Тревога | страница 45
Вот они! Ну и ну…
И этот приземистый, сутулый дядька — капитан второго ранга?.. Слава ждал — увидит человека рослого и если не только что сошедшего с капитанского мостика, то по крайней мере в полной форме, хотя и жара. Погоны. Кортик на боку. Великолепная фуражка с золотыми листьями. А это что?.. На бритой голове — носовой платок с узелками по углам. Морского загара нет и в помине. Белые руки без якорей и штурвалов — никакой татуировки.
Очень странно…
А мать?.. Тощая и вообще… рядом с его большой, красивой мамкой ее и не заметишь. Не такой он себе представлял мать Вики (он считал, что Вика похожа на мать, а Костя, конечно, на отца — поэтому брат с сестрой кажутся ему непохожими). И еще он почему-то решил, что мать будет в черном костюме, а она оказалась в сарафанчике НЕ ПОЙМЕШЬ-РАЗБЕРИ какого цвета. В голову даже не может прийти, что такая — парашютист. Шутка разве — с тяжелой рацией в тыл врага?!
Когда Слава толком разглядел родителей Кости-Вики, то усомнился почти во всем, что Костя ему о них рассказывал. Одному он только поверил, что отец был смертельно ранен, что долго, — кажется целых девять лет, лежал, в госпиталях и что мать выходила его, — это похоже. Зато теперь она как барыня. Отец ее соломенную шляпу несет да еще большущий плед. Костя с Викой на пару корзину с едой волокут, а она — ничего. Тоненькая книга под мышкой зажата. И вид у нее такой, как будто так и надо. Чудно!
Честное слово, не шли бы с ними Костя и Вика — прилизанные и торжественные (косички у Вики до того были туго заплетены, что концы их загибались кверху), ни за что бы Слава не поверил, что это их родители.

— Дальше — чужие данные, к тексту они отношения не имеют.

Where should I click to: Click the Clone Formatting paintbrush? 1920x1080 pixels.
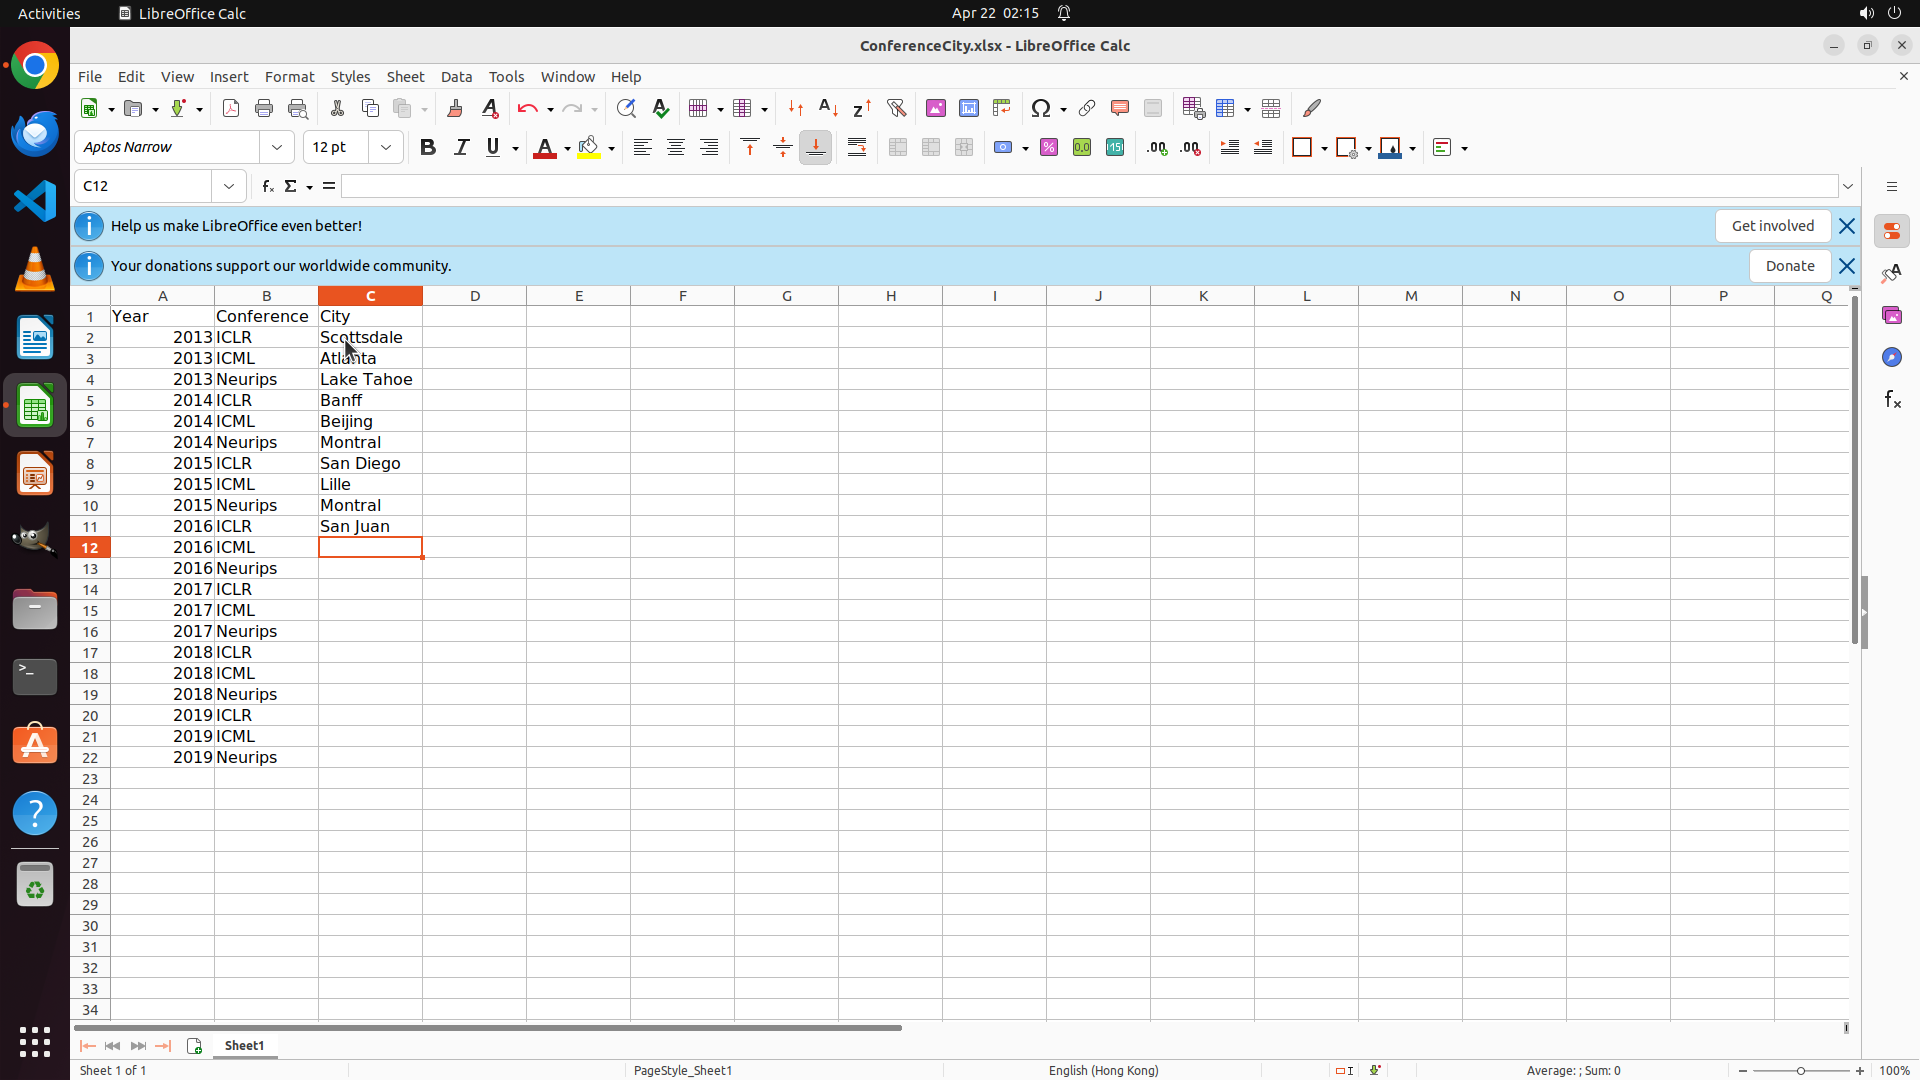click(455, 108)
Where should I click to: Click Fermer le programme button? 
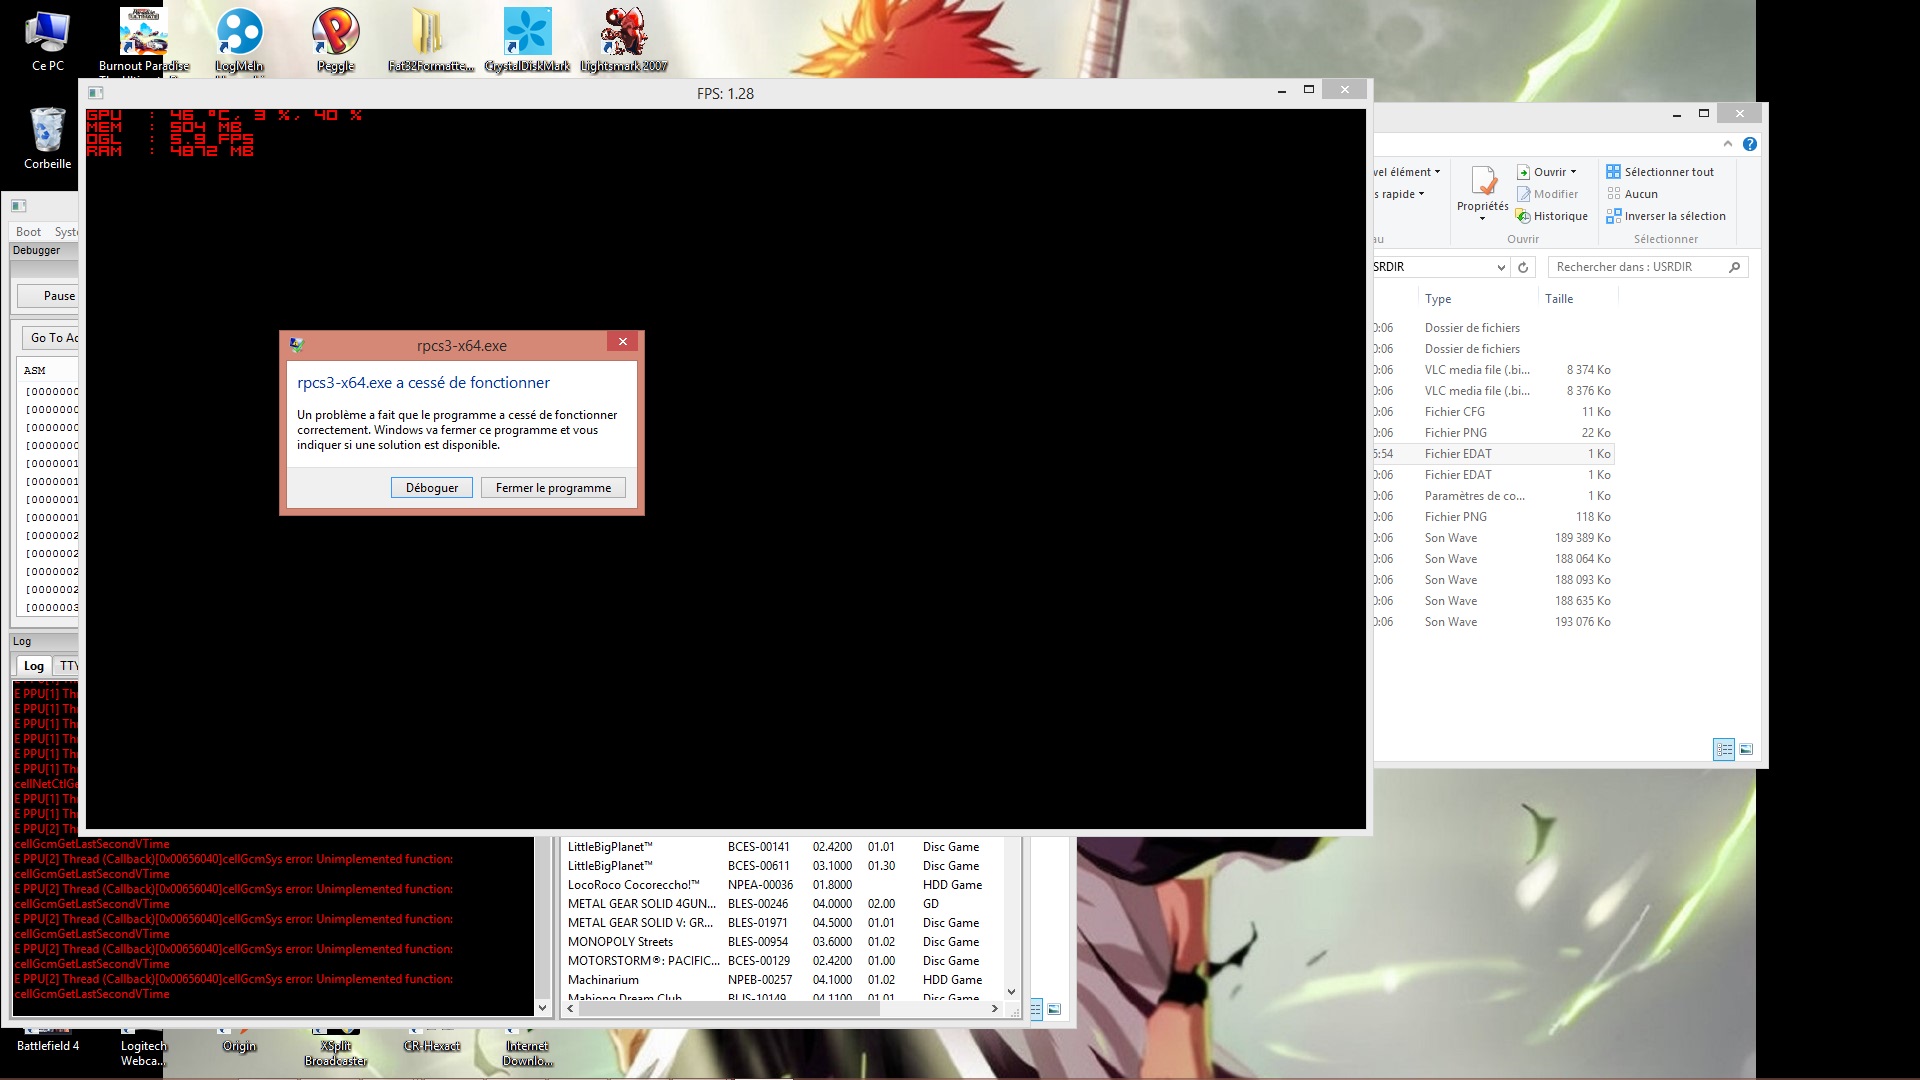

Тихо разговаривая, все четверо шли двором.
Совершенно неожиданно Костя его позвал. Голоса во дворе выжидающе смолкли.
— Пойдем с нами в лес! — крикнула под окном Вика.
Вместо Славы отозвалась его мать. Угрюмо и тихо она процедила:
— Иди пасись…. Разоралась тоже…
Батя одобрительно хмыкнул. Для Славы это означало: «Все! Сиди дома и не рыпайся!»
В напряженной тишине деликатно щелкнула калитка.
Ушли…
Когда всю ночь идет балтийский дождь, а за полдень выпрыгивает солнце прямо в синеву, леса качаются, как пьяные, под ветром западным, восточным, а изредка — под ветром с юга. Этот не приносит тепла — он гонит звуки. Со стороны вокзала. Свистки электричек, плоские и неживые; очеловеченные крики паровозов; картавое рокотание колес. Все это слышится близко и внятно во всех закоулках Соснового Бора.
Двенадцатичасовой дальний уходил со станции, когда эти четверо прикрыли за собой калитку. Шли они к лесу молча — двое и двое, ненадолго разделенные паровозным гудком. Были в нем и предостережение, и надежда. Так сложно до сих пор перекликаются с человеческими сердцами старые фабрики, устаревшие пароходы. И те и эти или аукают будущее, или увлекают вспять.